Stated problem: Reproduce word for word the full commentary below on the ECB and the slump in commodity markets.

Given text:
____________________
Thursday 3 December 2015

Don’t Look Now But The Sky’s Falling.



Baltic Dry Index. 590 -08        Brent Crude 43.08

LIR Gold Target in 2019: $30,000.  Revised due to QE programs.

In central banking as in diplomacy, style, conservative tailoring, and an easy association with the affluent count greatly and results far much less.

J. K. Galbraith.

The big day is finally here. The ECB’s big banana, Draghi, finally gets his chance to walk the walk and do “whatever it takes” to trash the euro. Today it’s the eurozone’s turn to take the lead in the currency war to the bottom. With the US dollar already strong, China devaluing, and Europe all but dead in the water and under attack from economic migrants, the ECB’s biggest brain finally gets his chance to show the world that when it comes to voodoo economics, no one can do voodoo economics better than an Italian, European ex Goldmanite .

Below, the desperate reality in the real world. Our central banksters and Great Vampire Squids busy promoting the Great Disconnect Final Bubble just haven’t got a clue. In the real world the sky has now started to fall in. Barring a stunning surprise oil production cut by Saudi Arabia at tomorrow’s OPEC meeting triggering a massive short covering oil rally, our commodity markets and hedge funds are going down for the count.
____________________
Data shown:
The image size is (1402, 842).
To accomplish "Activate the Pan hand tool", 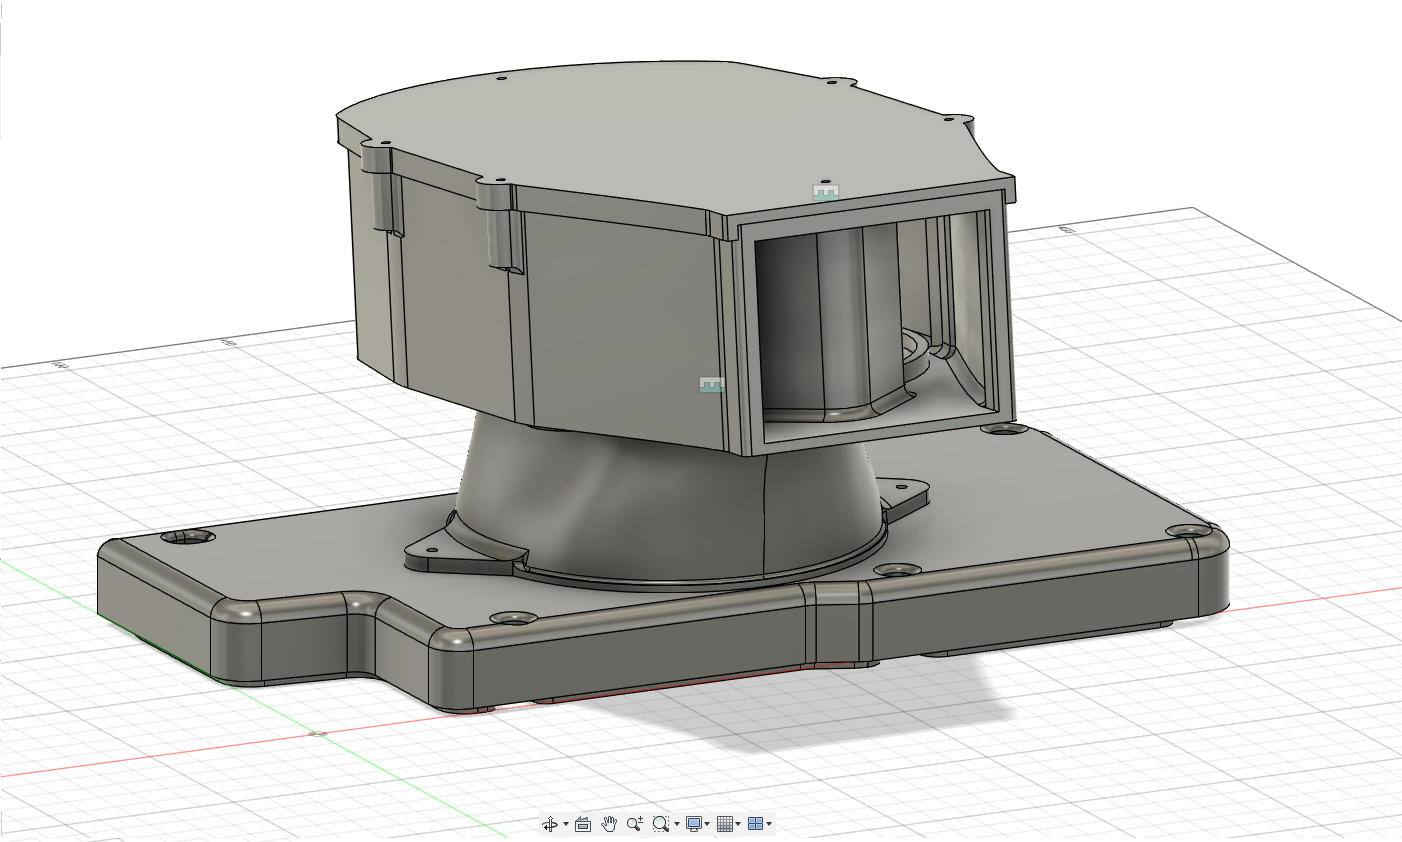I will coord(609,824).
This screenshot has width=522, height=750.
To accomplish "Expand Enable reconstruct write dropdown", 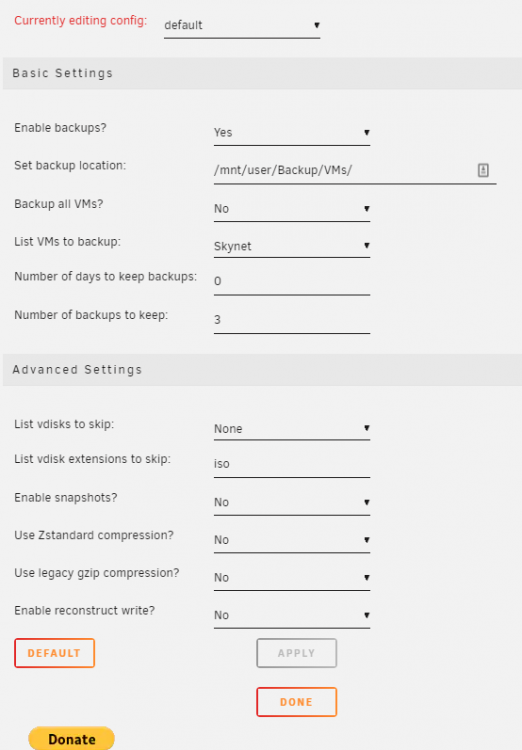I will (x=291, y=615).
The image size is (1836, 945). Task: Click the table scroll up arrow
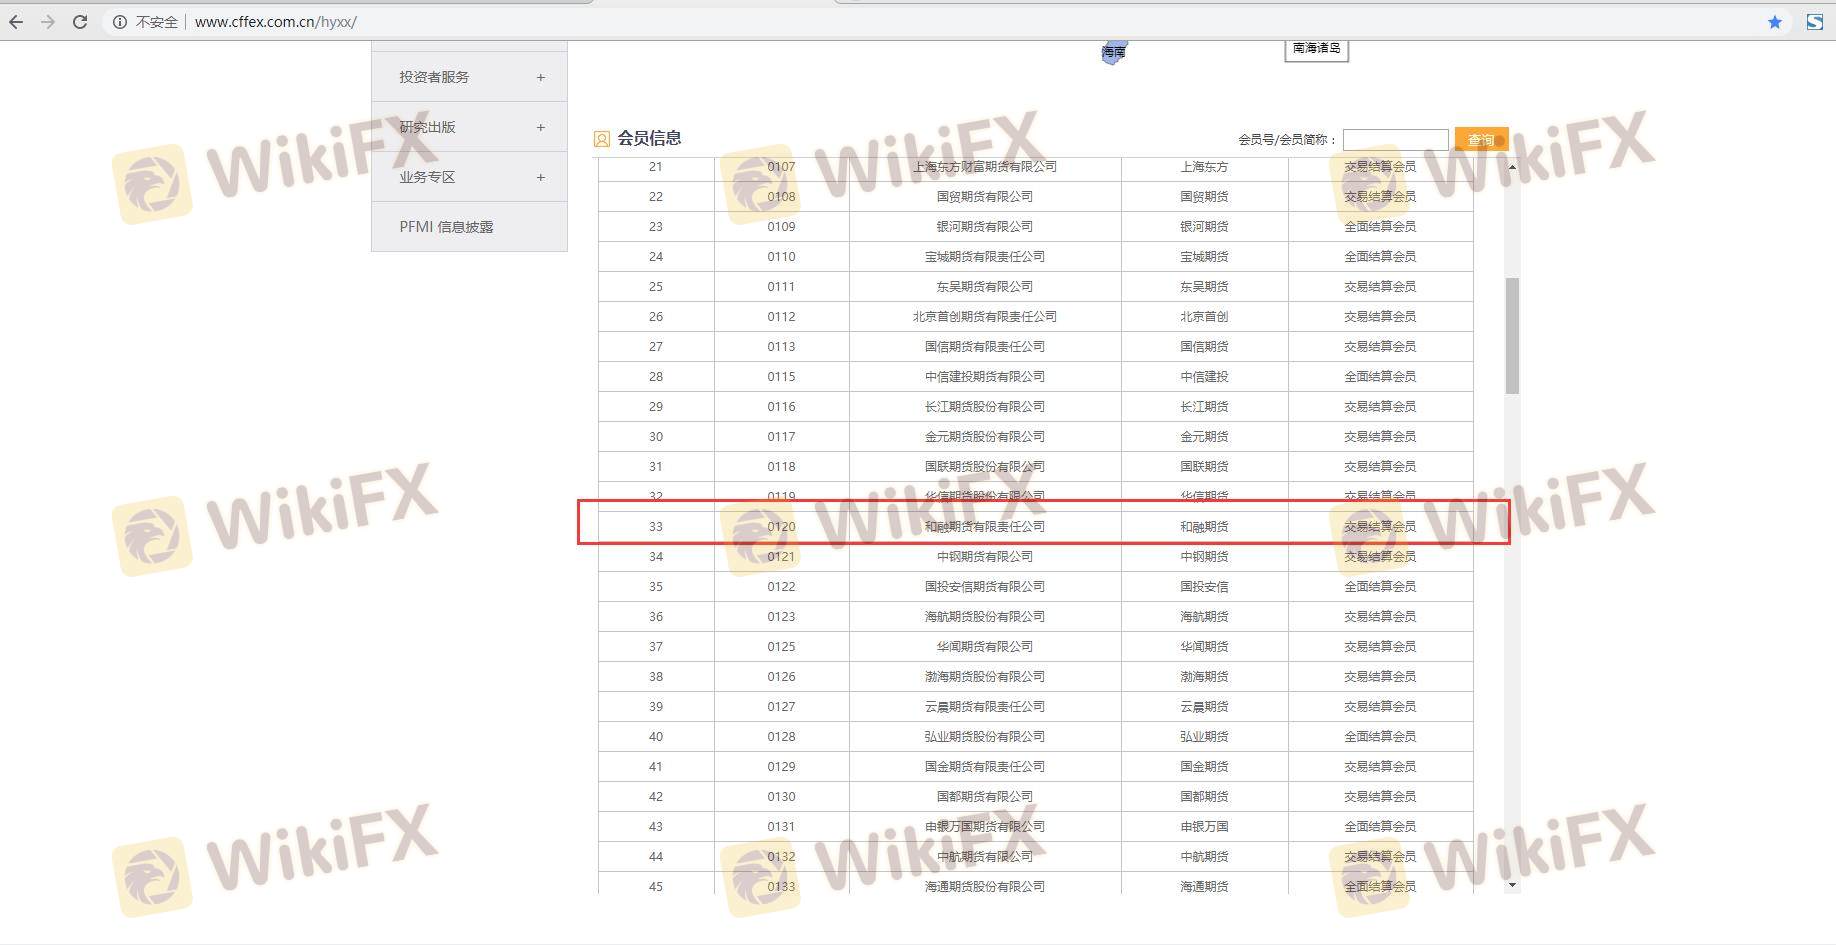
____________________
Output for this task:
Thursday 3 December 2015

Don’t Look Now But The Sky’s Falling.



Baltic Dry Index. 590 -08        Brent Crude 43.08

LIR Gold Target in 2019: $30,000.  Revised due to QE programs.

In central banking as in diplomacy, style, conservative tailoring, and an easy association with the affluent count greatly and results far much less.

J. K. Galbraith.

The big day is finally here. The ECB’s big banana, Draghi, finally gets his chance to walk the walk and do “whatever it takes” to trash the euro. Today it’s the eurozone’s turn to take the lead in the currency war to the bottom. With the US dollar already strong, China devaluing, and Europe all but dead in the water and under attack from economic migrants, the ECB’s biggest brain finally gets his chance to show the world that when it comes to voodoo economics, no one can do voodoo economics better than an Italian, European ex Goldmanite .

Below, the desperate reality in the real world. Our central banksters and Great Vampire Squids busy promoting the Great Disconnect Final Bubble just haven’t got a clue. In the real world the sky has now started to fall in. Barring a stunning surprise oil production cut by Saudi Arabia at tomorrow’s OPEC meeting triggering a massive short covering oil rally, our commodity markets and hedge funds are going down for the count.